Task objective -> Nothing but the lines from the one containing "Where should I click to: Go" through the end of the entries should be set down, each exactly as written.

Records drawn from a dataset:
----

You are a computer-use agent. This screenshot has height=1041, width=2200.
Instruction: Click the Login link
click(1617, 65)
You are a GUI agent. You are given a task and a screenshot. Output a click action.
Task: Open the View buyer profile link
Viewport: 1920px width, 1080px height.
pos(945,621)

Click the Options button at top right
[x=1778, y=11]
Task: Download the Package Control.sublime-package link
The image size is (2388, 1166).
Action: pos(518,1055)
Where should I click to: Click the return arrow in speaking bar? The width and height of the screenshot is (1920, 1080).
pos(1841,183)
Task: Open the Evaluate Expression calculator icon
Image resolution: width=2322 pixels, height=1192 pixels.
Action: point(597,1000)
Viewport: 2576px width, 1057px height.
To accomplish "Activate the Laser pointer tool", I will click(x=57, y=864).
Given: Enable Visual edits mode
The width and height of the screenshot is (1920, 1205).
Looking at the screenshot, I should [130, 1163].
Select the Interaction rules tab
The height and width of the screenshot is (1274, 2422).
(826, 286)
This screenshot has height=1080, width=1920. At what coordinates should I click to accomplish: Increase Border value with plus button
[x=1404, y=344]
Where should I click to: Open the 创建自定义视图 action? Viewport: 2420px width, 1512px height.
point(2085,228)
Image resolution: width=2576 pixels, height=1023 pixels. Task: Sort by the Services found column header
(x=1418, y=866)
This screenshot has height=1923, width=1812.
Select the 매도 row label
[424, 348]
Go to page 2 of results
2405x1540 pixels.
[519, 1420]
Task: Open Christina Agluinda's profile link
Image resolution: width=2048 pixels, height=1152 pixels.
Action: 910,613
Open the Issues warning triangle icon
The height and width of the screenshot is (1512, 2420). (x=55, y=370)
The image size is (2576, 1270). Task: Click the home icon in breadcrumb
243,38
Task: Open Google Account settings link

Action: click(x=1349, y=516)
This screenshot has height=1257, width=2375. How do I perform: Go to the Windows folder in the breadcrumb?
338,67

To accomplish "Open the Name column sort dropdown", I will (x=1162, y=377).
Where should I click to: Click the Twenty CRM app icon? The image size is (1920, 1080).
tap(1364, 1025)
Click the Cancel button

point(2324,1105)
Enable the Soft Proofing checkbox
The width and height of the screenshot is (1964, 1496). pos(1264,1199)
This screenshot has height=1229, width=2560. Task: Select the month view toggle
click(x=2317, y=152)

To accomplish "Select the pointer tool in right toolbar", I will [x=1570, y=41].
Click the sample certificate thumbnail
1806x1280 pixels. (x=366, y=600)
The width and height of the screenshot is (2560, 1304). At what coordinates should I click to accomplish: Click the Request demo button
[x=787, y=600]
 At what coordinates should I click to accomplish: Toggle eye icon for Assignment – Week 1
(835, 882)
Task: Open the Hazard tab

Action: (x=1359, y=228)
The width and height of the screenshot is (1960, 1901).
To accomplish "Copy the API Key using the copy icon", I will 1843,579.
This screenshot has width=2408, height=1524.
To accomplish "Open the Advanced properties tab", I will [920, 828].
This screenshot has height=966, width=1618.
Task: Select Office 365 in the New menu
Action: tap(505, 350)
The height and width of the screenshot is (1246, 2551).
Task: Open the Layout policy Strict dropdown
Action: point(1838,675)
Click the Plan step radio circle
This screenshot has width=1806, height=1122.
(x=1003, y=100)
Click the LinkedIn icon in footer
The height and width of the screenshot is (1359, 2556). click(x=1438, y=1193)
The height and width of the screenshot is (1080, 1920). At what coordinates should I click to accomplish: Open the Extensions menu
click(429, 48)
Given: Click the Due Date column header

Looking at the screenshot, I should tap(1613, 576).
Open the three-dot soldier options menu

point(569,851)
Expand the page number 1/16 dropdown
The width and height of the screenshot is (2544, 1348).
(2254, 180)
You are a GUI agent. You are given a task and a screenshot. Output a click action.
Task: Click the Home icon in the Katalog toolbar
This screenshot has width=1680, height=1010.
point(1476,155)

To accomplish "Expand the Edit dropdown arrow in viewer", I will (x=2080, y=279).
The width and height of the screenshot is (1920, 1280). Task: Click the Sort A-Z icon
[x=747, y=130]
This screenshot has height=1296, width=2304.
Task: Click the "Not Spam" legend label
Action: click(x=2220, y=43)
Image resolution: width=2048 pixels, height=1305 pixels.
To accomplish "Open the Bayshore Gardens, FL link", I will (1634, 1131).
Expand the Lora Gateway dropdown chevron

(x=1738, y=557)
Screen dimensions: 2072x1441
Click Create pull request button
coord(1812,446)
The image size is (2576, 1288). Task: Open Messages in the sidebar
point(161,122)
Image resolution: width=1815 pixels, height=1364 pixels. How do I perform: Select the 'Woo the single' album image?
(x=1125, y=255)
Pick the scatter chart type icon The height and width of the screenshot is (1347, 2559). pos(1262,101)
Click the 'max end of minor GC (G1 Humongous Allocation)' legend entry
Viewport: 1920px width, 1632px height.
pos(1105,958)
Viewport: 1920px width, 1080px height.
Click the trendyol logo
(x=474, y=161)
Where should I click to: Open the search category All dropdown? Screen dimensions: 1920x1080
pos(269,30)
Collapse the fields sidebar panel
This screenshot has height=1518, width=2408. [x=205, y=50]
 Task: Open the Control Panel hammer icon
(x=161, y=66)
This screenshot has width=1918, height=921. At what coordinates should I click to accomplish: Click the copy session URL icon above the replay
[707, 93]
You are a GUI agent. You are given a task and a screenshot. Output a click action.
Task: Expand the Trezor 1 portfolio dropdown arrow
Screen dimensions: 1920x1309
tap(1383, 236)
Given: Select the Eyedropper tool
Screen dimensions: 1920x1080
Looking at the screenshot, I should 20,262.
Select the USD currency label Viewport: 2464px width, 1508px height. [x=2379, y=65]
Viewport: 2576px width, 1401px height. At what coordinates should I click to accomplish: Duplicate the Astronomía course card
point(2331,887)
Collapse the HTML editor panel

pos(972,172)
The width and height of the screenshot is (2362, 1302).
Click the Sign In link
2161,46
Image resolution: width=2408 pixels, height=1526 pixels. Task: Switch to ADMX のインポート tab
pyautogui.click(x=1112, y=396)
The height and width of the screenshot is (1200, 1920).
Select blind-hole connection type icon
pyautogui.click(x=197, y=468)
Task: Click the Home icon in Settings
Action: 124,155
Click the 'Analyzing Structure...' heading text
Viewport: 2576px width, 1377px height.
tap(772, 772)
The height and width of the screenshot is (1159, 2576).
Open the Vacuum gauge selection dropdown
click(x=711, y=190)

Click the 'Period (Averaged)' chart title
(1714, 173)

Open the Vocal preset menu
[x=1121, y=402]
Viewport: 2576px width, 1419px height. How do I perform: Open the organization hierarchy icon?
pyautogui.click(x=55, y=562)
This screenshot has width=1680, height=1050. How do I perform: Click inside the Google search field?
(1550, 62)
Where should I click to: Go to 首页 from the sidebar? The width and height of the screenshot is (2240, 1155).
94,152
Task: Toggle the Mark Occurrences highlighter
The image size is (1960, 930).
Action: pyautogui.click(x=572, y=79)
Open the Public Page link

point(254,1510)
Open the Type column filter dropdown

----

Reply to the exercise ->
Where should I click to: Go to 首页 from the sidebar? The width and height of the screenshot is (2240, 1155).
94,152
Task: Toggle the Mark Occurrences highlighter
The image size is (1960, 930).
Action: pyautogui.click(x=572, y=79)
Open the Public Page link

point(254,1510)
Open the Type column filter dropdown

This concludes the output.